Karakasis Paschalis, Patoulias Dimitrios, Stachteas Panagiotis, Lefkou Eleftheria, Dimitroulas Theodoros, Fragakis Nikolaos
Second Department of Cardiology, Aristotle University of Thessaloniki, General Hospital "Hippokration," Thessaloniki, Greece.
Second Department of Cardiology, Aristotle University of Thessaloniki, General Hospital "Hippokration," Thessaloniki, Greece; Outpatient Department of Cardiometabolic Medicine, Second Department of Cardiology, Aristotle University of Thessaloniki, General Hospital "Hippokration," Thessaloniki, Greece; Second Department of Internal Medicine, European Interbalkan Medical Center, Thessaloniki, Greece.
Curr Probl Cardiol. 2023 Dec;48(12):101999. doi: 10.1016/j.cpcardiol.2023.101999. Epub 2023 Jul 26.
Even though diagnosis and management pathways have been substantially improved over the last years, autoimmune rheumatic diseases (AIRDs) such as rheumatoid arthritis, systemic sclerosis, systemic lupus erythematosus, antiphospholipid syndrome, Sjögren's syndrome, and systemic vasculitides have been linked to elevated rates of cardiovascular morbidity and mortality, primarily secondary to accelerated atherosclerosis.
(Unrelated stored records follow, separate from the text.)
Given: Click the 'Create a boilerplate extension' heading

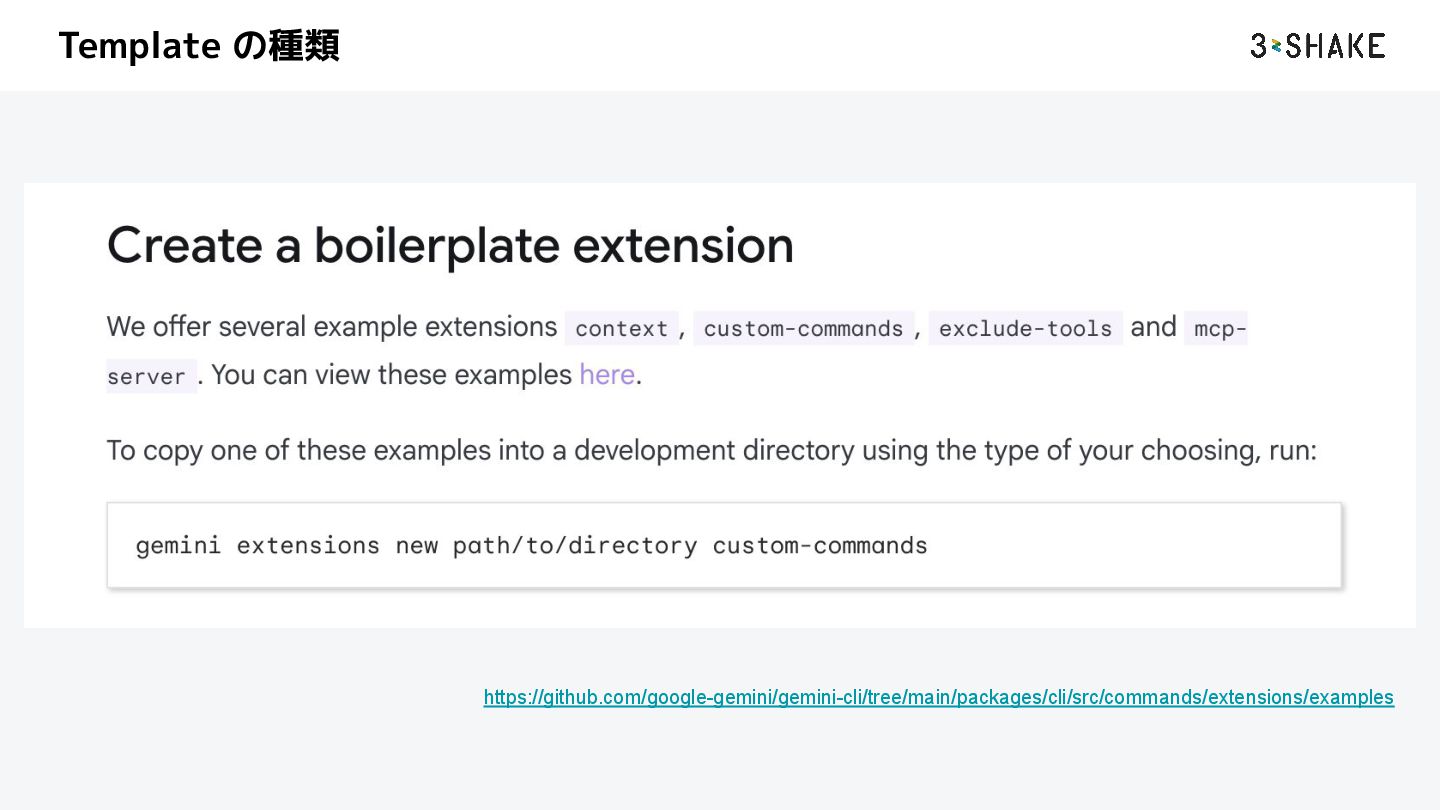Looking at the screenshot, I should [x=450, y=245].
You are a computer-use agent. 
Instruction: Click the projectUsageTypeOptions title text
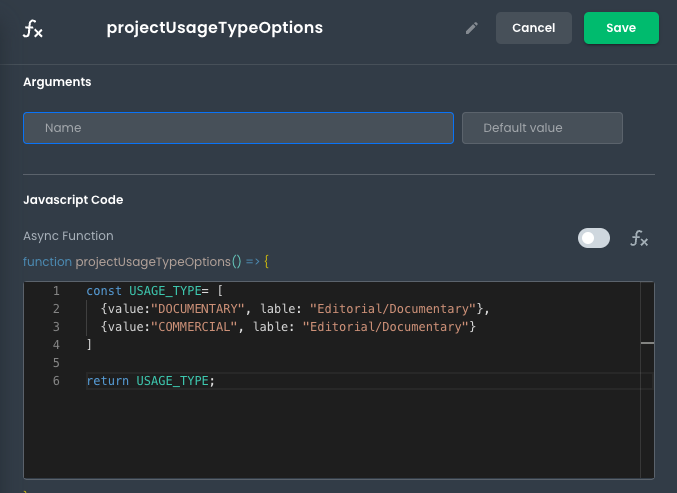pyautogui.click(x=214, y=28)
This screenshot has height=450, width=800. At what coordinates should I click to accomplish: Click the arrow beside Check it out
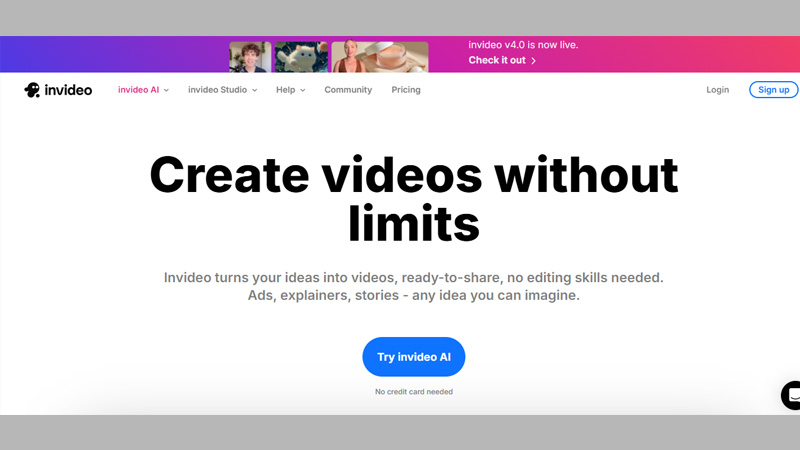[x=534, y=61]
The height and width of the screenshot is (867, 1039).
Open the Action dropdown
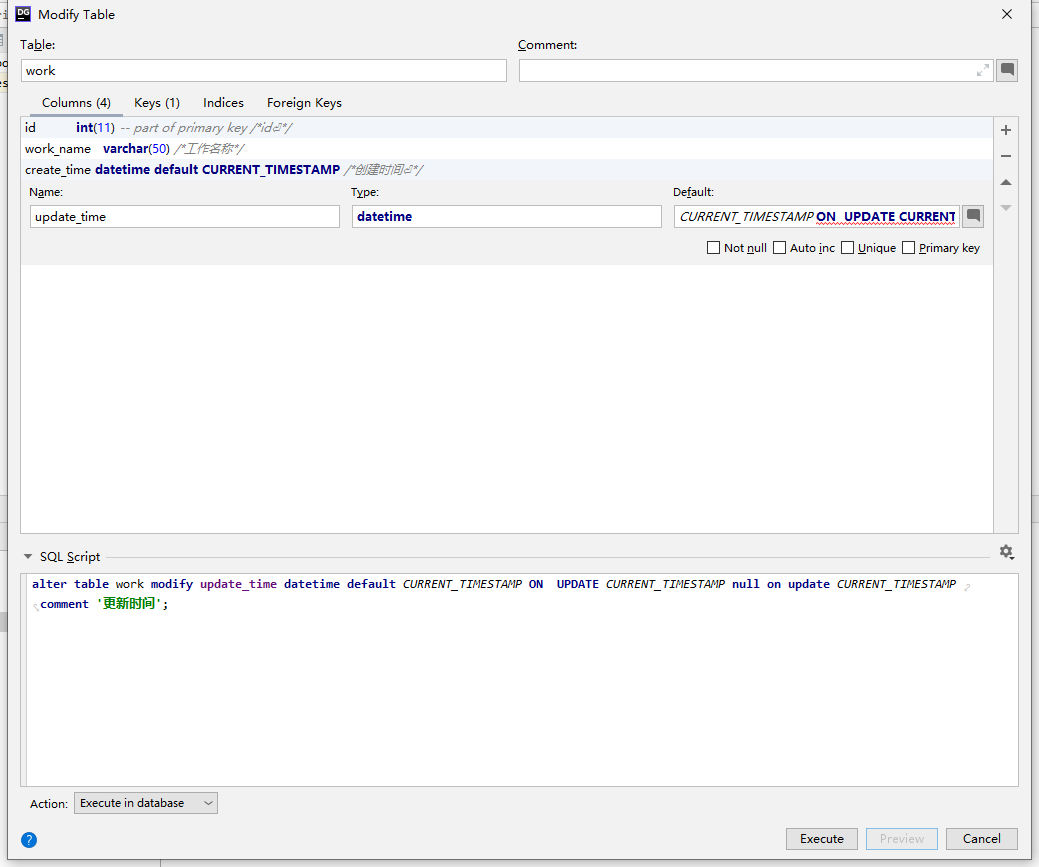pyautogui.click(x=145, y=803)
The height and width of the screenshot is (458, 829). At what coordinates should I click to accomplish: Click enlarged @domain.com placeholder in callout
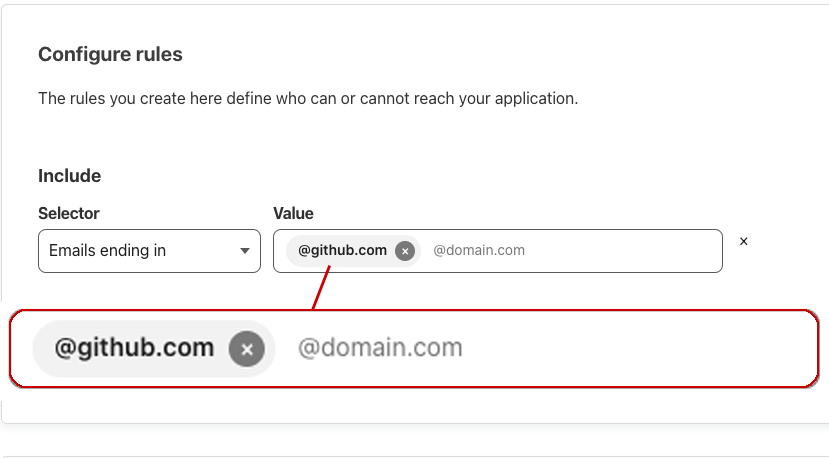(380, 348)
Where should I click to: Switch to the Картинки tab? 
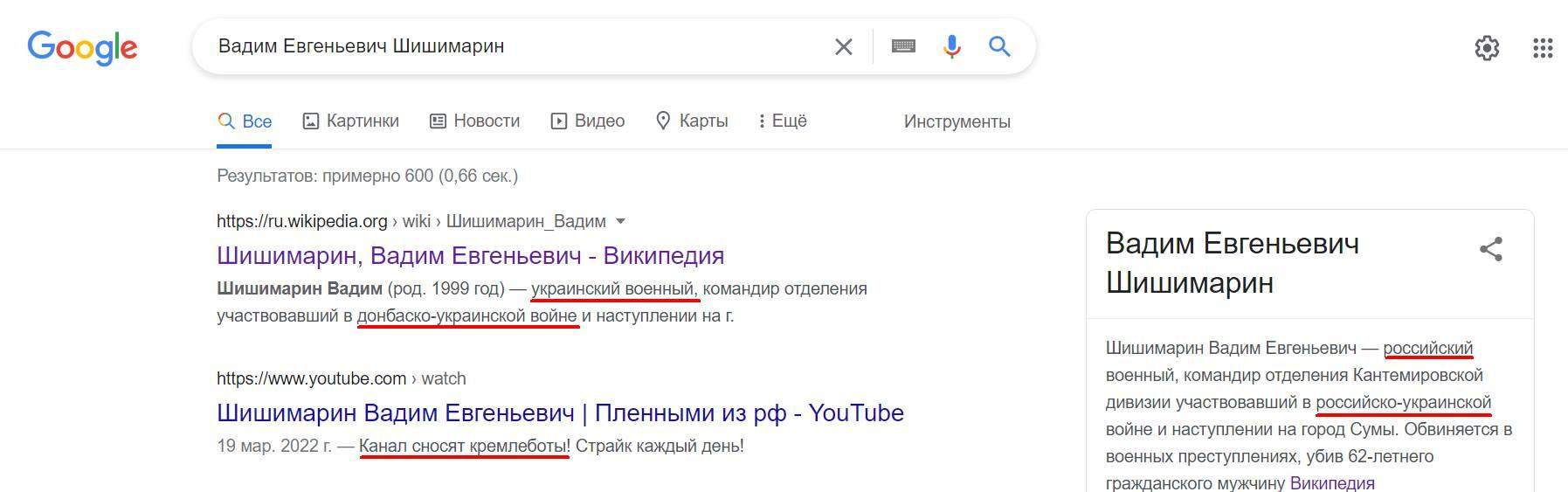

This phenomenon can be partially attributed to the presence of established cardiovascular risk factors but may also be a result of other inflammatory and autoimmune mechanisms that are enhanced in AIRDs. According to the current guidelines, the recommendations regarding cardiovascular disease prevention in patients with AIRDs are not significantly different from those applied to the general population. Herein, we present a review of the current literature on the risk of accelerated atherosclerosis in AIRDs and provide a summary of available recommendations for the management of cardiovascular risk in rheumatic diseases.